German men ‘lust after female earners’

Financially independent, smart women trump beauty when German men look for partners, a study released on Wednesday suggested. This has meant the country's young adults delay starting a family – and not always out of choice.

German men 'lust after female earners'
Photo: DPA

The Social Science Research Centre Berlin (WZB) asked 2,000 men and women in 2007 on their life plans. Last year, 211 of these men and 290 of the women were re-visited to see what had changed.

The most recent study, published in Brigitte magazine, found that more than two thirds of men expected their partner to be financially independent. In 2007, only half found this important.

“Blonde, cute and quiet no longer cuts it,” said Brigitte Huber, editor-in-chief of the magazine. “A man wants a woman who he can show off in public. A clever woman is the new status symbol for a man.”

Seventy-six percent of men said having a partner without a job was out of the question, while 45 percent said they wanted a woman who earned a serious amount of money.

Yet men not only said they wanted a career woman, but also a partner that wanted to have children. Just a third of men said they would be willing to take a career break to help with a newborn, so this meant shifting responsibility to the mother.

Jutta Allmendinger, who led the study, said: “Smart is the new sexy.” She added that women were increasingly delaying having a family and putting a career first. “Children are an add-on” she told newspaper the Süddeutsche Zeitung.

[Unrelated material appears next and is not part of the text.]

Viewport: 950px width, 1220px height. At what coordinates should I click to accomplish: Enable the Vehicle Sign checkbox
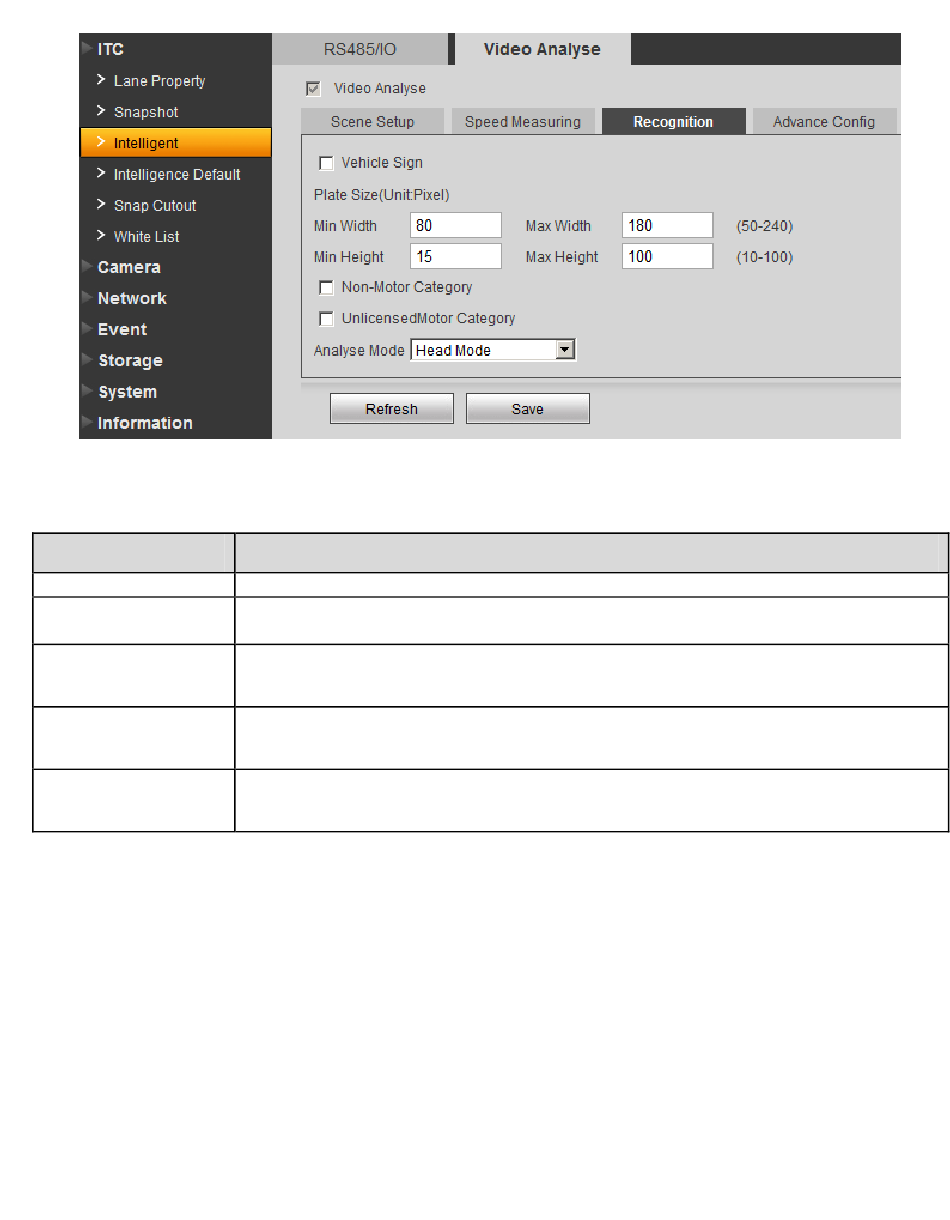[326, 163]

Results from the study five years ago showed that 92 percent of women said they wanted children. Five years later, only 42 percent of these women have actually had children, with many saying they were too worried that it would negatively affect their career.

These concerns are reflected in Germany’s birth rate which is one of the lowest in Europe.

Over 80 percent of women said that they thought they would regret not having children in the future. But half said they could imagine having none at all.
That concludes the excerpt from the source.